Vieri Ceriani, già a capo del Servizio Studi di Bankitalia, consigliere economico di diversi ministri e sottosegretario al Mef ai tempi del governo Monti, cosa ne pensa della legge delega? «Il tentativo di avviare una riforma fiscale organica e strutturale non è riuscito. La riforma segnerà il definitivo abbandono del modello di imposta personale onnicomprensiva e progressiva che ispirò la riforma Cosciani dei primi anni Settanta».

 

Tutto sbagliato?
«Ha anche dei pregi, come il miglioramento del rapporto fisco-contribuente: interessante il potenziamento dell’adempimento collaborativo, in sintonia con una strategia che intende contrastare l’evasione fiscale non solo con i tradizionali strumenti repressivi, ma anche premiando i contribuenti che adempiono correttamente agli obblighi fiscali. Questa strategia della premialità merita di essere incoraggiata, assieme al potenziamento della capacità di controllo derivante dal migliore utilizzo delle informazioni statistiche e delle tecniche di individuazione del rischio da parte dell’amministrazione finanziaria. Semmai preoccupano alcune scelte e soprattutto alcuni messaggi che sembrano andare in direzione opposta al contrasto all’evasione.

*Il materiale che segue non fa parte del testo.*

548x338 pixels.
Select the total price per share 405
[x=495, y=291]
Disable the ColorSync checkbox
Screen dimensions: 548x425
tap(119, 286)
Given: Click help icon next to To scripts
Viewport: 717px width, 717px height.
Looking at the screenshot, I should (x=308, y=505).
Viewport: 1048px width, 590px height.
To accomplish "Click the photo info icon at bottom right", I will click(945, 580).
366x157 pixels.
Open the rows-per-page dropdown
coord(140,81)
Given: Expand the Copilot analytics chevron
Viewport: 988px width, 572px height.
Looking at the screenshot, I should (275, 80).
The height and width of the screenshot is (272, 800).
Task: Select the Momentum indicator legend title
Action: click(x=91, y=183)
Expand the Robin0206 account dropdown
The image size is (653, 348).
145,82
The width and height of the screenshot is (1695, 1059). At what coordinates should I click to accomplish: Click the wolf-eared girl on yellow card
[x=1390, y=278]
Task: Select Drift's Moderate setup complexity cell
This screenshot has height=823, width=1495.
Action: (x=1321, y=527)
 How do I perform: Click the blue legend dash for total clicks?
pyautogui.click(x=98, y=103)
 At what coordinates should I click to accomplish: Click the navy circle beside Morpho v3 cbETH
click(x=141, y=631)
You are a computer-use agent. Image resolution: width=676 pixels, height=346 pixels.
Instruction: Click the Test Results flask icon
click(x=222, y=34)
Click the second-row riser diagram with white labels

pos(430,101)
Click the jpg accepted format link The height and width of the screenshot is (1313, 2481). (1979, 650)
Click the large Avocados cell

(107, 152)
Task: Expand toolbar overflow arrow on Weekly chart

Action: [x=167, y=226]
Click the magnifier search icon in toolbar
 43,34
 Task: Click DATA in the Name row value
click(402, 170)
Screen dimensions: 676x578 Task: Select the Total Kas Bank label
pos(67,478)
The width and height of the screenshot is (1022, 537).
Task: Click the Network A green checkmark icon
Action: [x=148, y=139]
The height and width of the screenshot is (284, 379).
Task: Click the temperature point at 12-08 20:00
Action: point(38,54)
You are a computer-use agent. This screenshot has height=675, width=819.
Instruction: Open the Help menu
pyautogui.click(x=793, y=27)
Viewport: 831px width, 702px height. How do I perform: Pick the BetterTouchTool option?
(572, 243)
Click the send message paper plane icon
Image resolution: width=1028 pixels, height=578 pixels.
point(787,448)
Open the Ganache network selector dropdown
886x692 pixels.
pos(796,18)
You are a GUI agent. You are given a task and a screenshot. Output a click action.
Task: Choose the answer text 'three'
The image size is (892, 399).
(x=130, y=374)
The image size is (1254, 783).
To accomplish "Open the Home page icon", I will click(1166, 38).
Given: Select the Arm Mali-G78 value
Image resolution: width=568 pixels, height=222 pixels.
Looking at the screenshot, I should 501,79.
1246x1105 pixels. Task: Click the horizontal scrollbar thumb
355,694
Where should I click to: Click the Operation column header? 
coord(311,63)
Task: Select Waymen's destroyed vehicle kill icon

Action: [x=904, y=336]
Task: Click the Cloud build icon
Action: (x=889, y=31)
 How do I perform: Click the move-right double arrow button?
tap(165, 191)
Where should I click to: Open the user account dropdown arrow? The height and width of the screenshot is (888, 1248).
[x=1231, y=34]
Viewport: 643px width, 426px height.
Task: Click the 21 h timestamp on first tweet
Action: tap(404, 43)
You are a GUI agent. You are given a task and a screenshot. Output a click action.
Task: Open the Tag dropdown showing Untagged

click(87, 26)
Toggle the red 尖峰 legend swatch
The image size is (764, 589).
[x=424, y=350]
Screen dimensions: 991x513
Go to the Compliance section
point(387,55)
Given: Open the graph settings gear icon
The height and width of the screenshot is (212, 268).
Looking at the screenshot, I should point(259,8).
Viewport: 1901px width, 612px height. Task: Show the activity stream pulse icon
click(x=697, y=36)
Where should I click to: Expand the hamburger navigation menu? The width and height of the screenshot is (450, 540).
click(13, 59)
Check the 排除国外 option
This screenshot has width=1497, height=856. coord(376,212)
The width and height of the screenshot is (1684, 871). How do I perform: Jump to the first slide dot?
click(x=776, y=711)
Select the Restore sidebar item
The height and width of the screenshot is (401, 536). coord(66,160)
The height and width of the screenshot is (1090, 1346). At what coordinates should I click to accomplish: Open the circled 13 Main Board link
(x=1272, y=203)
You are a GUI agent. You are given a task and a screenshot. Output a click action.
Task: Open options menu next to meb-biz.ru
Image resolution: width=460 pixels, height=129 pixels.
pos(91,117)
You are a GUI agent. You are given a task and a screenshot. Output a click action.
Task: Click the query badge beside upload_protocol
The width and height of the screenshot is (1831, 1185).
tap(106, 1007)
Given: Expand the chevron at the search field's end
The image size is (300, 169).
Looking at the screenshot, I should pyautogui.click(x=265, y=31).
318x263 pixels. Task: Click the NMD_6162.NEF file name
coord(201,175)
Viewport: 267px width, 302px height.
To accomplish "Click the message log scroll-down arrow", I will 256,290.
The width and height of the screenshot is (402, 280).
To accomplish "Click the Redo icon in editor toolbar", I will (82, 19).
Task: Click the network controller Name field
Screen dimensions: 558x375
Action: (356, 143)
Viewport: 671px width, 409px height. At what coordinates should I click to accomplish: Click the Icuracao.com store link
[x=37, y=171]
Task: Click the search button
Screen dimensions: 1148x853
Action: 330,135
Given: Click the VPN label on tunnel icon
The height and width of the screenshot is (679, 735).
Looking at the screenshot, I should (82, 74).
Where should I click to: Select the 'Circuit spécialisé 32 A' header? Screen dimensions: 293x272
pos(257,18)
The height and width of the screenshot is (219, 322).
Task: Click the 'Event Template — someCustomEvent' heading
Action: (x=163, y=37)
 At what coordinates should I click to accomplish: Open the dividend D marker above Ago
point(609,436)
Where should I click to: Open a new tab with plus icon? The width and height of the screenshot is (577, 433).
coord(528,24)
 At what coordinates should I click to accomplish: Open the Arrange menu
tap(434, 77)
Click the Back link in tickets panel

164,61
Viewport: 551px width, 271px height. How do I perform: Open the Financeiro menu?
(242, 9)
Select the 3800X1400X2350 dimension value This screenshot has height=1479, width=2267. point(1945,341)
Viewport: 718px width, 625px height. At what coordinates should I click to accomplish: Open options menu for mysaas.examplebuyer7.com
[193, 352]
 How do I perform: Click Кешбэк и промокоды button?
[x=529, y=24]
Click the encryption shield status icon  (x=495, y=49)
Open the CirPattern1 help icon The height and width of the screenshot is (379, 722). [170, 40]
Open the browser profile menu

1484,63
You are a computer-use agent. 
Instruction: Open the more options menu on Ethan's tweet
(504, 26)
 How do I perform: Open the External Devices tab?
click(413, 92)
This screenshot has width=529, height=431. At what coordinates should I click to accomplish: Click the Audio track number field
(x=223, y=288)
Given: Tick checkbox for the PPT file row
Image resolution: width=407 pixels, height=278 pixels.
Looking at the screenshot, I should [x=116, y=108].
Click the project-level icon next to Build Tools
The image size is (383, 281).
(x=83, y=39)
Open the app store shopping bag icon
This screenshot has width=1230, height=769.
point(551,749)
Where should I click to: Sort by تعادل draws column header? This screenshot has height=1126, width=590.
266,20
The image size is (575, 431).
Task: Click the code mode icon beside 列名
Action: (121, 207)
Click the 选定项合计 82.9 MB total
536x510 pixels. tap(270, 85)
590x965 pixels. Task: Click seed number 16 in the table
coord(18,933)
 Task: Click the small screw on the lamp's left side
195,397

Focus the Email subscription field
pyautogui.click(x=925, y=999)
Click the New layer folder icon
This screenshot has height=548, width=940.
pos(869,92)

Bene anche la codificazione, il rafforzamento dello Statuto del contribuente e della capacità operativa dell’amministrazione fiscale, la revisione delle sanzioni, le semplificazioni, alcuni interventi sull’Iva e sui giochi. Si pongono peraltro nel solco di misure proposte in passato, molte anche dal disegno di delega del precedente governo, e sono comunque in linea con la necessità di adeguarsi ai progressi tecnologici e alla normativa dell’Ue».

 

Quali gli elementi che la preoccupano?
«La scelta della flat tax come modello di imposizione. La riforma Draghi aveva scelto il modello duale, dove i redditi da lavoro (compresi il lavoro autonomo e il contributo lavorativo dell’imprenditore) subivano un’imposta progressiva e tutti gli altri una tassazione proporzionale. Qui invece la flat tax generalizzata al 15 per cento è il disegno a cui tendere».

 

Ma non verrà realizzato. Lo scrivono anche loro, nella delega.
«Certo, ma tornerà utile nella prossima campagna elettorale. Il vero problema è il percorso di avvicinamento a quella flat tax, che vedrà la proliferazione e il rafforzamento dei regimi sostitutivi e differenziati, in linea con quanto sta avvenendo negli ultimi anni. I primi a trarne vantaggio sono autonomi e imprenditori individuali con il regime forfettario (con l’elevazione della soglia da 65 a 85mila euro di ricavi) e dell’Irpef incrementale introdotti dal nuovo governo con la legge di bilancio ’23. Gli agricoltori restano esenti. Aumenterà l’area delle erosioni e la possibilità di elusione. Nella transizione verso la flat tax cresceranno le disuguaglianze: torneremo all’antico, a un sistema incoerente di regimi differenziati, irrispettoso dell’equità orizzontale e verticale e dei principi costituzionali di uguaglianza, solidarietà, capacità contributiva e progressività».

Sul fronte delle imprese?
«È l’altro punto critico. La delega contiene alcuni principi contraddittori: annuncia una robusta riduzione dell’Ires (per gli utili accantonati) e contemporaneamente prevede, per finanziare la graduale abolizione dell’Irap, l’istituzione di una sovrimposta all’Ires. Non è chiaro quale sarebbe l’esito finale: senza sgravi compensativi l'aliquota effettiva si collocherebbe al 32 per cento, mentre oggi è al 24. Stupisce il forte dirigismo nei meccanismi di riduzione Ires, vincolato a rigide definizioni di investimenti e regole per l'aumento dell'occupazione e non è chiaro il modello d’impresa da favorire: un’impresa è avvantaggiata fiscalmente se cresce indebitandosi; penalizzata se allarga il capitale sociale; l’autofinanziamento è meno penalizzato del ricorso a nuove emissioni di capitale sociale, ma è vincolato a specifici utilizzi».

 

E la riforma del Catasto che ci chiede l'Europa?
«È sparita».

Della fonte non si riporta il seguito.